(TEXTO PARA ANALIZAR)
- - -

¿QUÉ RELEER? (8): El Túnel.

El Túnel, 1948, Ernesto Sábato

Ha sido unánime la opinión de la crítica y del universo lector en lo que toca a la inclusión de esta novela breve como incunable del Canon policial latinoamericano.

Esta inquisición sobre el mal que excede la moralina, la asertividad y el voluntarismo vital, ejerce aún sobre nosotros un inquietante influjo.

Llevamos dos lecturas anteriores a la del presente lector, en diferentes contextos de recepción, la primera bajo un estado depresivo y la segunda marcada por un entusiasta optimismo existencial.

Sin embargo, en ninguna de esas dos circunstancias salimos ilesos, pues su densidad psicológica esquizoide me sumió en una depresión espantosa y pesadísima que me aplastó en la cama como la roca de Sísifo.

El Túnel
¿Qué releer? (8): El Túnel, se refiere a un comentario sobre esta novela de Ernesto Sábato.

 

Esperemos salir mejor librados en la tercera visita, la cual involucra la redacción de esta glosa aproximativa.

En nuestra condición de paciente psiquiátrico, se nos antoja un texto maníaco depresivo y a la vez bipolar protagonizado por un sociópata. Juan Pablo Castel quien, de puño y letra, refiere al posible editor y los lectores por venir la crónica de su crimen, esto es el asesinato de María Iribarne.

Hay, desde el inicio, un posicionamiento egótico, megalómano y destructivo que desdice las convicciones morales y éticas de la muchedumbre, tales como la falsa modestia y su antípoda vecina la Vanidad, “notable motor del Progreso Humano”.

No se guarda ganas ni detalles a la hora de expresar el odio repulsivo que tributa a la sociedad: “Diré antes que nada, que detesto los grupos, las sectas, las cofradías, los gremios y en general esos conjuntos de bichos que se reúnen por razones de profesión, de gusto o de manía semejante”.

Algo así nos sucedió en el temor que nos inspiraba el juicio de los demás [no seamos hipócritas, como dice el bolero favorito e insignia de Humberto Márquez a mí me pasa lo mismo que a usted].

En un parque sonso de diversiones, imaginábamos en nuestra adolescencia que la barca oscilante completara un giro de 360° para que murieran sus despreocupados pasajeros. ¿Qué clase de mecanismo de defensa era ese?

Castel se esmera con morbo en la composición de su propio expediente judicial, e incluso su historia clínica. El homicida o, mejor aún, el feminicida busca explicarse a sí mismo por qué eliminó a la única persona que lo comprendía.

La cosa viene a esta paradójica noveleta, porque en una exposición individual suya conoció a María, la única persona que supuestamente había realizado una lectura excepcional de su cuadro Maternidad.

No contaba la figura central de la madre viendo jugar a su hijo, sino aquella ventana lejana al fondo donde una mujer contemplaba en silencio enigmático el mar.

Es aquí que la mente distorsionada y obsesiva del pintor y asesino por consolidar, forja el túnel oscuro y abyecto que lo conectará con su futura amante y víctima.

- - -

(ENTRADAS PROPORCIONADAS)
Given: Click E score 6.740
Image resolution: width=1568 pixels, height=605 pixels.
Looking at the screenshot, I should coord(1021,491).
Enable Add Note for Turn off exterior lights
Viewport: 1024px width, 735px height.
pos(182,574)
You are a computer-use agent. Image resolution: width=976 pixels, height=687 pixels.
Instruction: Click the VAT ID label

- - -

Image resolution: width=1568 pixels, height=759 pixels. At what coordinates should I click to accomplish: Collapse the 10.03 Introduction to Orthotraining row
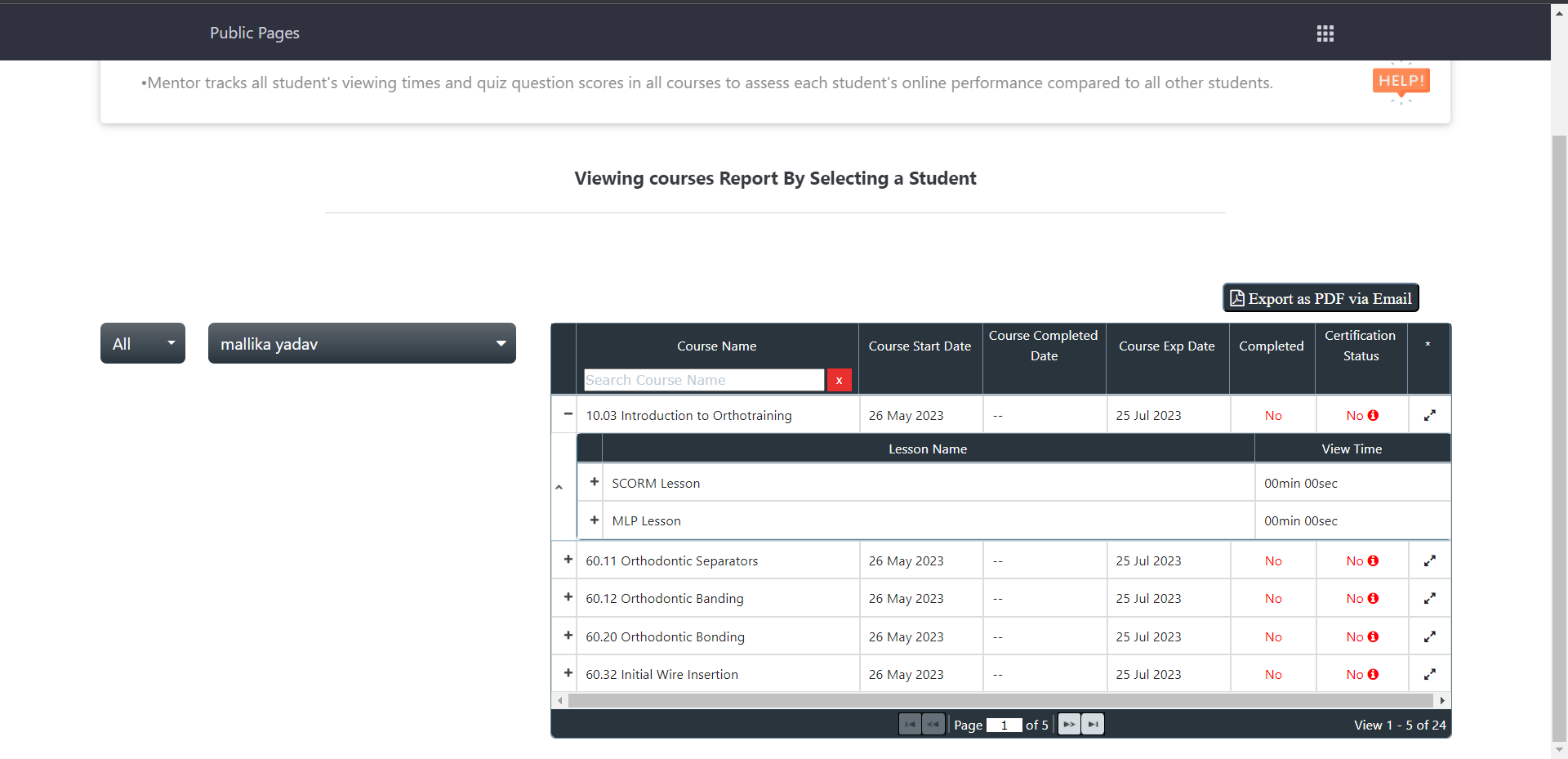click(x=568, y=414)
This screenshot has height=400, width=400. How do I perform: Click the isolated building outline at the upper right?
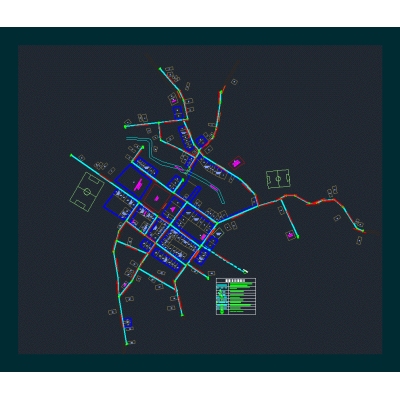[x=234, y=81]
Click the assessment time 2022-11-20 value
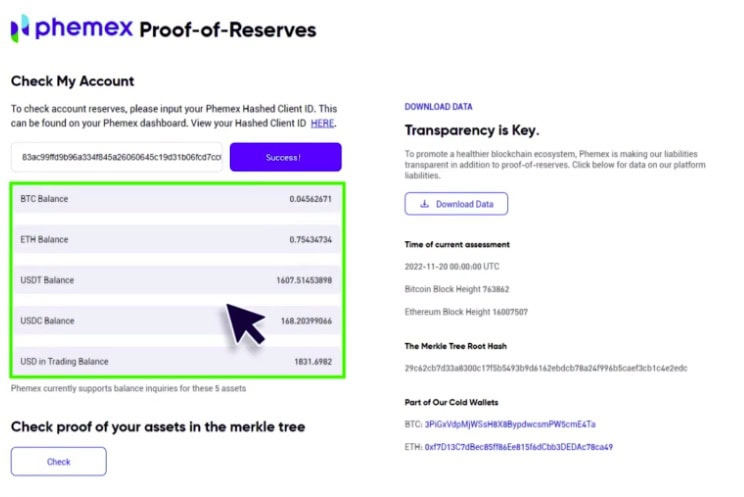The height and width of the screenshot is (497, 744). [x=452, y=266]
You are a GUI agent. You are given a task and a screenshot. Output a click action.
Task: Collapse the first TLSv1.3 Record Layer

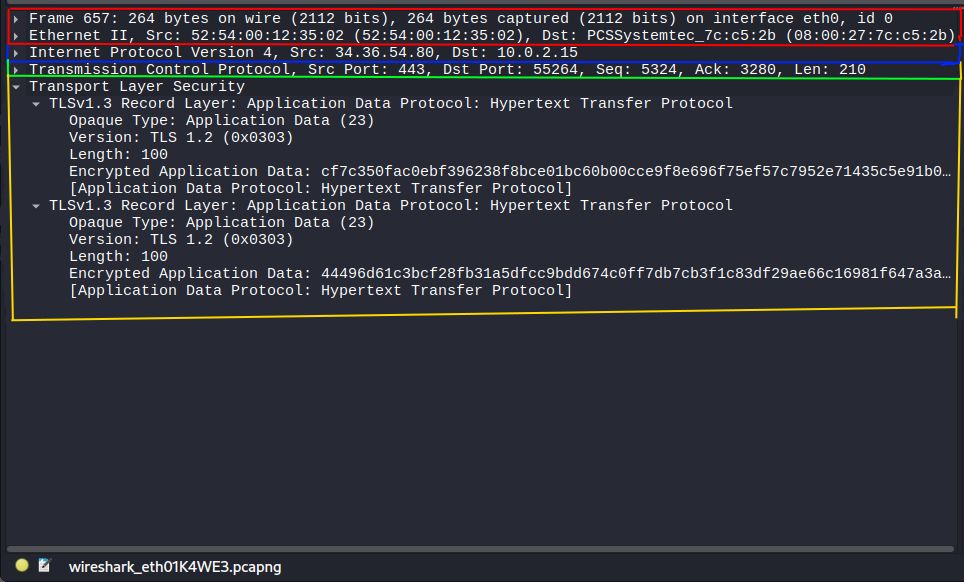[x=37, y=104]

- - -

(TAREAS A REALIZAR)
• A. Responda con brevedad a las siguientes preguntas sobre el comentario acerca de El Túnel:
(i) ¿En qué año se publicó la novela?
(ii) ¿Cómo se llama la mujer asesinada por Juan Pablo Castel?
(iii) ¿Qué título lleva el cuadro de Castel del que María había hecho una lectura excepcional?
• B. Prosiga el comentario sobre El Túnel a partir de su última oración.
Las entradas constituyen un material independiente del comentario sobre El Túnel.

(RESPUESTAS DEL EJERCICIO)
• A.
(i) En 1948.
(ii) María Iribarne.
(iii) Maternidad.

• B.
 

 

Advertidos de la misantropía impenitente y la misoginia perniciosa de nuestro relator o narrador protagonista, él nos plantea un sinfín de escenarios para abordarla en el caso de un encuentro casual o causal.

Todas las variantes no desprovistas de dolor traumático ni de auto-flagelación masoquista. Se ven acompañadas, todas y cada una de ellas, por un inventario de citas inútiles al pie, digresiones, fobias, manías o, mucho más patético, el odio terco y compulsivo hacia sí mismo.

Los 39 capítulos breves de la novela, dan a conocer el Infierno de Juan Pablo Castel dentro de su atribulada y muy disfuncional mente o, quizás, nos dan a ver la leche negra derramada en la Tierra, Buenos Aires-Argentina, de un alma escindida, sufriente y maltratadora.

Pero el breve encuentro con la mujer perseguida y deseada, le depararía unas esperanzas titilantes: Ella recordaba constantemente la ventanita que apuntalaba un vínculo peculiar y harto disfuncional.

María Iribarne se prestaría a un peligrosísimo juego de Poder, en el cual asumiría el rol de sumisa ante el Castel dominante y desencaminado, cuya adaptación en el mundo se hace cada vez más traumática al igual que la de ella. La mujer, más allá del imperio del machismo, tenía las condiciones idóneas para incorporarse a una sociedad cómplice de pareja por demás torcida: Baja auto-estima, propensión a la depresión, culpabilidad urticante forjadora misma de su perdición existencial.

¿Y por qué no?, madre alcahueta que protegerá peripatéticamente al desquiciado pintor y compañero de la desgracia, así se le vaya la vida física e incluso la espiritual por el albañal.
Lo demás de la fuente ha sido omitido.